§ EXERCISE INPUTS

======

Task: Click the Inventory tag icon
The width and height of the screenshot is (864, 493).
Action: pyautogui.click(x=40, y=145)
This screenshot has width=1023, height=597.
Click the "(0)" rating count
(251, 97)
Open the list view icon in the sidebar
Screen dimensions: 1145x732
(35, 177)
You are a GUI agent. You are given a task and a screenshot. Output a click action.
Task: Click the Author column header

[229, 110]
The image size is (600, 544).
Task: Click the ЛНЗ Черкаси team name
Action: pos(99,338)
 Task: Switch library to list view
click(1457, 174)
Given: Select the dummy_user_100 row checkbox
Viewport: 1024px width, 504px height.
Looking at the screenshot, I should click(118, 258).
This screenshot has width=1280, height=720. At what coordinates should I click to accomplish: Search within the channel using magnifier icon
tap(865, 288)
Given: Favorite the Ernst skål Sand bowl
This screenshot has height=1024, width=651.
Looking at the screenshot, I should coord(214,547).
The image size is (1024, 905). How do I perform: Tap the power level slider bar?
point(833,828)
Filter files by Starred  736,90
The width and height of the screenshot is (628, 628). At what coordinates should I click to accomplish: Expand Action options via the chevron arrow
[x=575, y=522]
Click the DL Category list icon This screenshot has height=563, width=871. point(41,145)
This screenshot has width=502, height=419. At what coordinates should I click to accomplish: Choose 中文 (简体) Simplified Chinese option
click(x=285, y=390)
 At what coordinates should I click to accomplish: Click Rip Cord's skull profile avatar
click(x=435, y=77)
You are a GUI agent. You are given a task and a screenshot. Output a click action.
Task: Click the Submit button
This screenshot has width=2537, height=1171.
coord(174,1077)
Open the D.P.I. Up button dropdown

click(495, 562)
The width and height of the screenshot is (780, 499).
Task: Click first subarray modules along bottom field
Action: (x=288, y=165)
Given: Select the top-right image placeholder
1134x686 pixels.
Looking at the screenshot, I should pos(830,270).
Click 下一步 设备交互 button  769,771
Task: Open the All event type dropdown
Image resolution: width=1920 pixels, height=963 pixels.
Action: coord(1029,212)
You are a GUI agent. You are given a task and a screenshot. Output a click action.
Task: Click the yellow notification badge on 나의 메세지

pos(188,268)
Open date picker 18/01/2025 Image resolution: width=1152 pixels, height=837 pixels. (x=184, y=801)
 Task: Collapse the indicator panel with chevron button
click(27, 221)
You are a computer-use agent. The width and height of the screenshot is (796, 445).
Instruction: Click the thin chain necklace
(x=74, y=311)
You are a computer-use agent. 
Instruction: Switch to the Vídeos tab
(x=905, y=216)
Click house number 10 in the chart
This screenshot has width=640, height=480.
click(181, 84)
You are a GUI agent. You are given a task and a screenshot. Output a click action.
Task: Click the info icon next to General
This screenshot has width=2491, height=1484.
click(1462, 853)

======

The whole listing above, line by line, is to be retyped exactly.

§ SOLUTION FOR THIS EXERCISE
Task: Click the Inventory tag icon
The width and height of the screenshot is (864, 493).
Action: pyautogui.click(x=40, y=145)
This screenshot has width=1023, height=597.
Click the "(0)" rating count
(251, 97)
Open the list view icon in the sidebar
Screen dimensions: 1145x732
(35, 177)
You are a GUI agent. You are given a task and a screenshot. Output a click action.
Task: Click the Author column header

[229, 110]
The image size is (600, 544).
Task: Click the ЛНЗ Черкаси team name
Action: pos(99,338)
 Task: Switch library to list view
click(1457, 174)
Given: Select the dummy_user_100 row checkbox
Viewport: 1024px width, 504px height.
Looking at the screenshot, I should click(118, 258).
This screenshot has width=1280, height=720. At what coordinates should I click to accomplish: Search within the channel using magnifier icon
tap(865, 288)
Given: Favorite the Ernst skål Sand bowl
This screenshot has height=1024, width=651.
Looking at the screenshot, I should coord(214,547).
The image size is (1024, 905). How do I perform: Tap the power level slider bar?
point(833,828)
Filter files by Starred  736,90
The width and height of the screenshot is (628, 628). At what coordinates should I click to accomplish: Expand Action options via the chevron arrow
[x=575, y=522]
Click the DL Category list icon This screenshot has height=563, width=871. point(41,145)
This screenshot has width=502, height=419. At what coordinates should I click to accomplish: Choose 中文 (简体) Simplified Chinese option
click(x=285, y=390)
 At what coordinates should I click to accomplish: Click Rip Cord's skull profile avatar
click(x=435, y=77)
You are a GUI agent. You are given a task and a screenshot. Output a click action.
Task: Click the Submit button
This screenshot has width=2537, height=1171.
coord(174,1077)
Open the D.P.I. Up button dropdown

click(495, 562)
The width and height of the screenshot is (780, 499).
Task: Click first subarray modules along bottom field
Action: (x=288, y=165)
Given: Select the top-right image placeholder
1134x686 pixels.
Looking at the screenshot, I should pos(830,270).
Click 下一步 设备交互 button  769,771
Task: Open the All event type dropdown
Image resolution: width=1920 pixels, height=963 pixels.
Action: coord(1029,212)
You are a GUI agent. You are given a task and a screenshot. Output a click action.
Task: Click the yellow notification badge on 나의 메세지

pos(188,268)
Open date picker 18/01/2025 Image resolution: width=1152 pixels, height=837 pixels. (x=184, y=801)
 Task: Collapse the indicator panel with chevron button
click(27, 221)
You are a computer-use agent. The width and height of the screenshot is (796, 445).
Instruction: Click the thin chain necklace
(x=74, y=311)
You are a computer-use agent. 
Instruction: Switch to the Vídeos tab
(x=905, y=216)
Click house number 10 in the chart
This screenshot has width=640, height=480.
click(181, 84)
You are a GUI agent. You are given a task and a screenshot. Output a click action.
Task: Click the info icon next to General
This screenshot has width=2491, height=1484.
click(1462, 853)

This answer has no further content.